**WORK REQUEST**
Set the records down again, exactly, without their images.

Collected data entries

#####

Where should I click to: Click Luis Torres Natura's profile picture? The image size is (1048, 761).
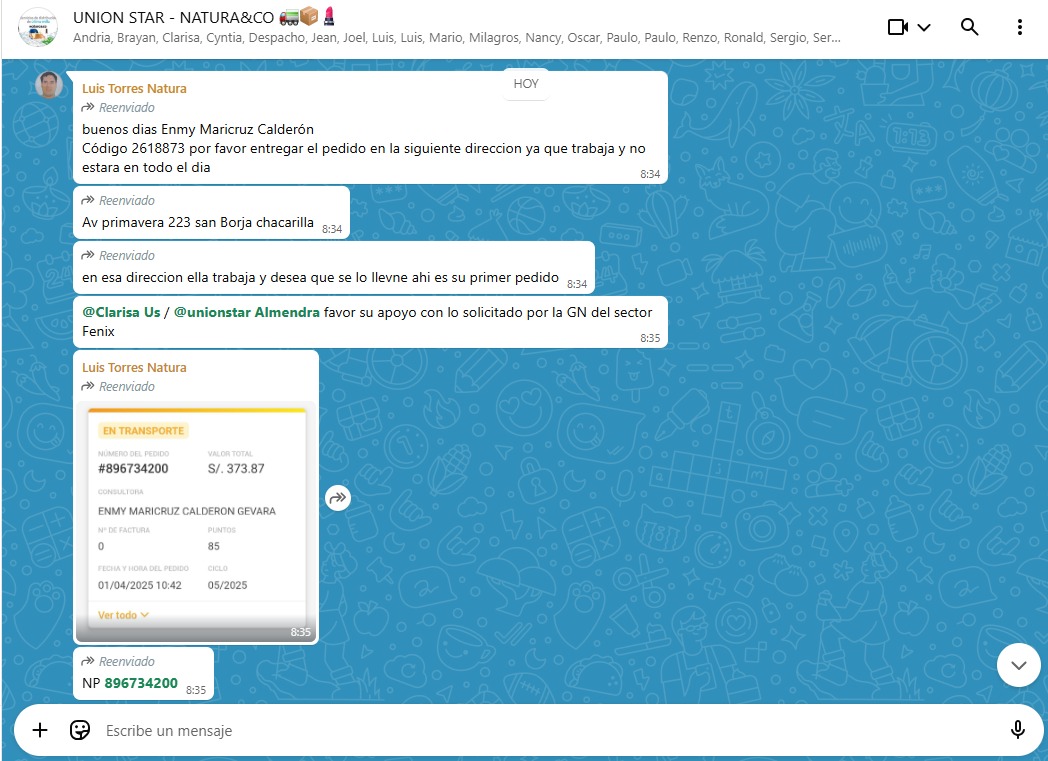[49, 85]
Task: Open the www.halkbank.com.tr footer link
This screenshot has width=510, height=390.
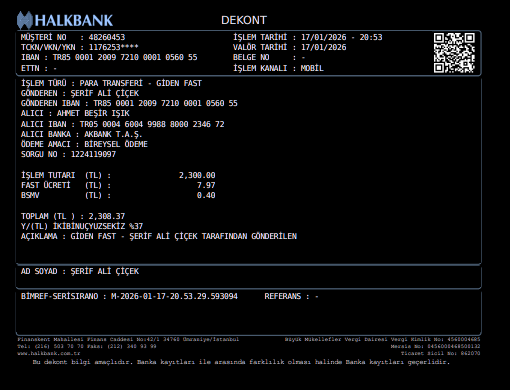Action: [49, 353]
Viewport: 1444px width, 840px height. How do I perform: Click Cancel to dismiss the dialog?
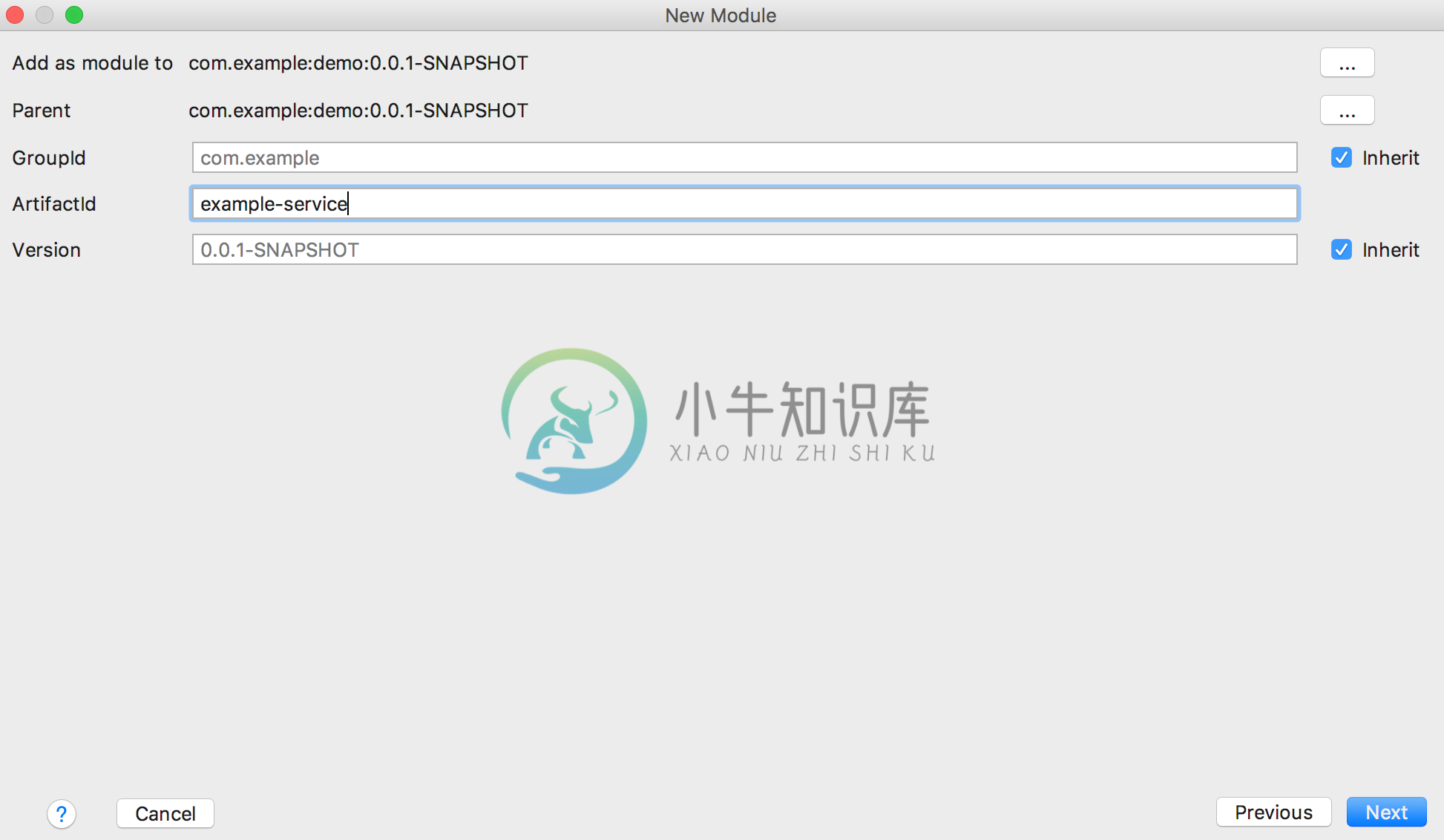pos(166,811)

#####

**REPLY**
Where should I click to: Click Luis Torres Natura's profile picture? The image size is (1048, 761).
[49, 85]
Task: Open the www.halkbank.com.tr footer link
This screenshot has width=510, height=390.
Action: [49, 353]
Viewport: 1444px width, 840px height. How do I perform: Click Cancel to dismiss the dialog?
pos(166,811)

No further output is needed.